Yet even while he thus reasoned, the scene suffered change. All around him was the roar of cannon; and beneath him the screaming of two ships, grinding into one another, side to side, upon the lift and fall of the Atlantic, where the sea grows short towards Gibraltar and the Straits. They screamed, those ships, as fighting stallions scream—a fierce and terrible sound. And all their decks were slippery with blood, through which half-naked men ran red-footed, or falling, wallowed, while the yell of battle went up hoarse from many hundred throats. The white sails, torn and streaming, were dyed wild, lurid colours by the flash of musketry and up-rolling volumes of smoke from the heavy guns. It was as hell let loose. Yet discipline prevailed, as did a desperate and persistent purpose, through all the tumult and slaughter. Laurence himself felt cool, light-hearted even, as he shouted orders and rallied his men in no mild language. His courage was high and his life strong in him. He laughed, notwithstanding the murderous noise, the sickening and brutal sights. But, to his fury, just in the turn of the engagement, when victory seemed assured at last, he felt a shattering blow at the top of his chest, and the blood welled up from his pierced lungs, and all the world about him grew black. He staggered back against the splintered bulwarks, putting his left hand upon the thin packet of letters buttoned inside his uniform against his heart, and called aloud—"Agnes, Agnes."

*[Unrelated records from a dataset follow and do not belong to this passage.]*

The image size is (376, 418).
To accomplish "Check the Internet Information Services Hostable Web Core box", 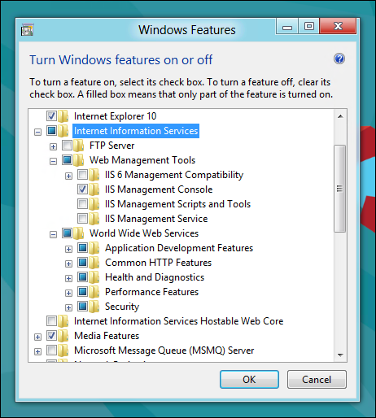I will [51, 321].
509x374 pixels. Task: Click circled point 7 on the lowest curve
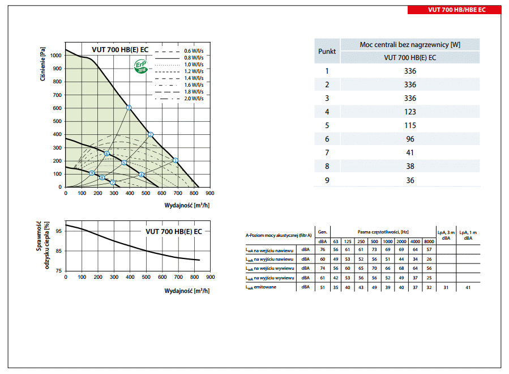pos(113,182)
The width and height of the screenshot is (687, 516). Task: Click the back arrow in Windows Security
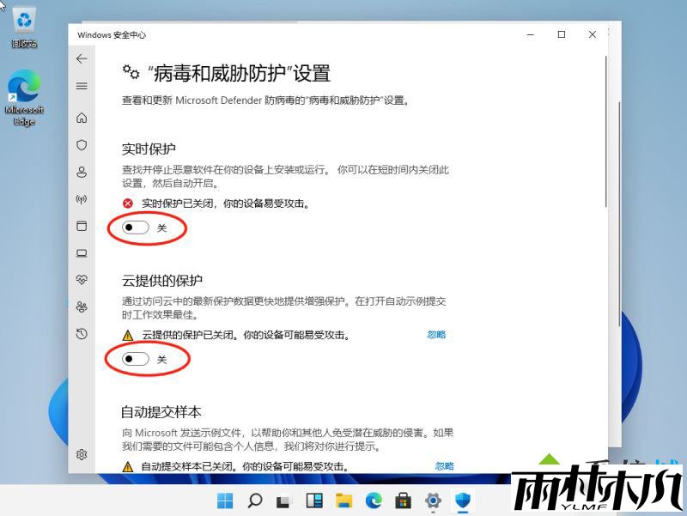coord(82,58)
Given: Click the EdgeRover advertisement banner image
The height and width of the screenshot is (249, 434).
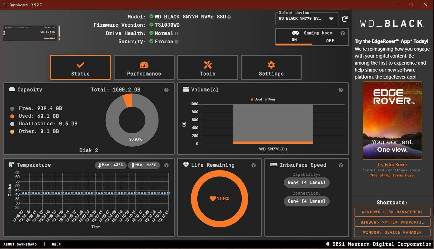Looking at the screenshot, I should click(x=392, y=121).
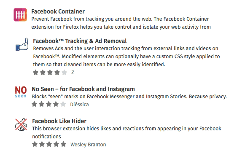
Task: Click the crossed-out thumbs-up Like Hider icon
Action: point(21,124)
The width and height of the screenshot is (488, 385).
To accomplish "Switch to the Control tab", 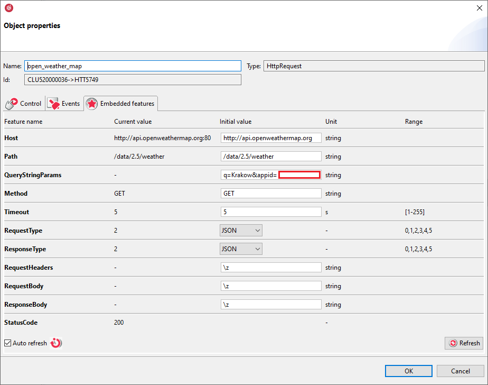I will (24, 104).
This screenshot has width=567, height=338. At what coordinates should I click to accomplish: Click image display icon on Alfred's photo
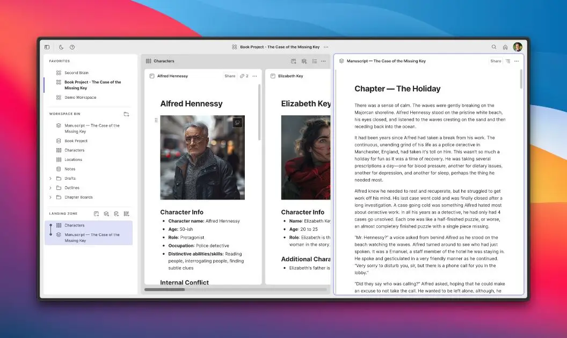(237, 123)
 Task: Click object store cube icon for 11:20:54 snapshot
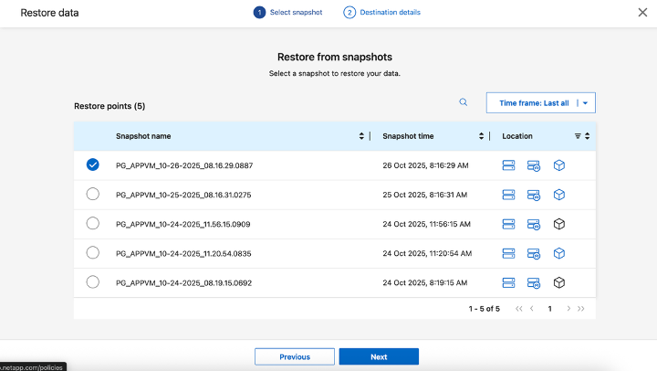[x=560, y=253]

And out of the blackness a sweet voice, speaking as from some far distance, answered, crying—"Laurence, Laurence"—in accents of tremulous but very exquisite joy. Then within his palm he felt once more that just perceptible pulsation, as of the fluttering wings of a captive butterfly; while, in the ghostly twilight still glimmering in through the great bay-window, he beheld the slender form and rose-red, silken dress of his sweet fairy-lady, there, close at his side.
XVIII
For some moments the young man dared not move. The anguish of his shattered ribs, the choking up-rush of blood from his lungs, was so present to him, that he turned deadly faint. By degrees he realised that all these sensations were illusory; or rather memory of that which had, long ago, befallen him. Then he asked himself—was the cry which had just now answered his cry illusory, a matter of memory, likewise? This he must ascertain. He began speaking slowly and softly; and the conviction of his identity with that other Laurence Rivers, his namesake, was so complete, that in speaking as he did he had no sense of practising any deceit upon his hearer.
"Agnes," he said, "do you remember the summer morning when, like a lazy fellow, I fell asleep under the lime-trees, and how you came to me just as I woke up, and how we spoke to one another, and how my brother Dudley interrupted our conversation."
A pause followed, during which he listened with almost feverish anxiety, looking up into the sweet, dimly-seen face. Was it possible that she had already gained in physical attributes and powers to the point of audible speech? He almost prayed it might be so; and yet what tremendous issues such development opened up!
At last the low, far-away voice began to answer him. The words came lispingly, at first, with a pathetic effort and hesitancy. It was as the utterance of a baby child but just learning to articulate.
"How could I fail to remember that morning, since the joy of it proved the prelude to the sorrow of your departure?"
Laurence could barely control his excitement; but he just managed to remain very still and to continue speaking slowly and softly.